Pelas ruas, comerciantes salvavam o pouco que restou de suas lojas, enquanto tratores retiravam das vias os entulhos maiores. Em outra parte da cidade, a Defesa Civil e o Corpo de Bombeiros trabalhavam à procura de moradores ilhados. Cerca de 220 famílias tiveram que sair de suas casas e um homem morreu após tentar atravessar um córrego.
Na Paróquia Imaculada Conceição, pintada de azul clarinho há menos de seis meses, um grupo de voluntários tentava tirar as marcas da lama das paredes. Não há previsão de quando será a próxima missa no local.
Rita Azevedo/EXAME.com
Centro de Francisco Morato: lama deixou rastro de destruição
"Cerca de cem pessoas estão nos ajudando com a limpeza, mas perdemos muitos equipamentos de som, microfones e o estoque de uma livraria que mantínhamos", disse o aposentado Joel Manuel da Silva, de 40 anos, que liderava o mutirão.

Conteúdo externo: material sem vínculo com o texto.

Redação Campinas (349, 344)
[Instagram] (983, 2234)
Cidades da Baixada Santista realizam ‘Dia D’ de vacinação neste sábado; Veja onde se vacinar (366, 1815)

Ainda no centro, próximo ao prédio da prefeitura, o nível da água continuava alto até a noite do sábado e cobria escolas, viaturas policiais e ambulâncias.
"Temos que esperar a água abaixar para ter uma estimativa de quando tudo isto estará limpo" disse Kiko Celeguim, prefeito da cidade, para EXAME.com no último sábado. "Em quatro horas choveu o que era esperado para o mês de março. A cidade está no meio de montanhas e boa parte da água que caiu nos municípios vizinhos acabou chegando aqui".
Na manhã da sexta-feira, as comportas da represa Paiva Castro, que faz parte do Sistema Cantareira, foram abertas depois que o nível da água atingiu quase 100%. O excesso de água acabou aumentando ainda mais o volume dos rios e piorando a situação da cidade.
Em nota, a Sabesp informou que a abertura foi uma forma de evitar o rompimento da barragem e que, se não existisse a represa, a enchente em Franco da Rocha e em Caieiras (outra cidade vizinha) seria ainda pior.
Ver a cidade embaixo d'água não é nenhuma novidade para a população de Franco da Rocha. Como boa parte da área habitada está próxima de rios ou córregos, encontrar alguém que já foi prejudicado por inundações é tarefa fácil.
Mesmo quem não mora perto de um rio conhece bem o impacto da chuva no dia a dia do município. Um deles, segundo os próprios moradores, é a interrupção na circulação dos trens da Companhia Paulista de Trens Metropolitanos (CPTM).
Em uma cidade dormitório -- na qual a maior parte da população se desloca diariamente para grandes centros como São Paulo -- não ter acesso ao principal meio de transporte público significa não poder chegar ao trabalho, nem ao hospital, nem às universidades.
No caso da última sexta-feira, alguns passageiros tiveram que passar a madrugada ilhados dentro das estações. Em boa parte do dia, a circulação ficou interrompida na linha 7-Rubi, que atende a região.
"Perdi a consulta médica do meu filho", "Tive medo de perder meu emprego" ou "Espero que não chova mais dessa forma", são algumas das falas comuns de quem saiu de casa durante o final de semana para observar o caos.
Com o tempo, eles passaram a falar sobre a cidade tendo como referência os anos de grandes enchentes: 1987, 2011 e agora 2016. Os anos mudam, mas as lembranças são as mesmas: casas e igrejas embaixo d'água, famílias que perdem o pouco que têm e o trem fora de circulação.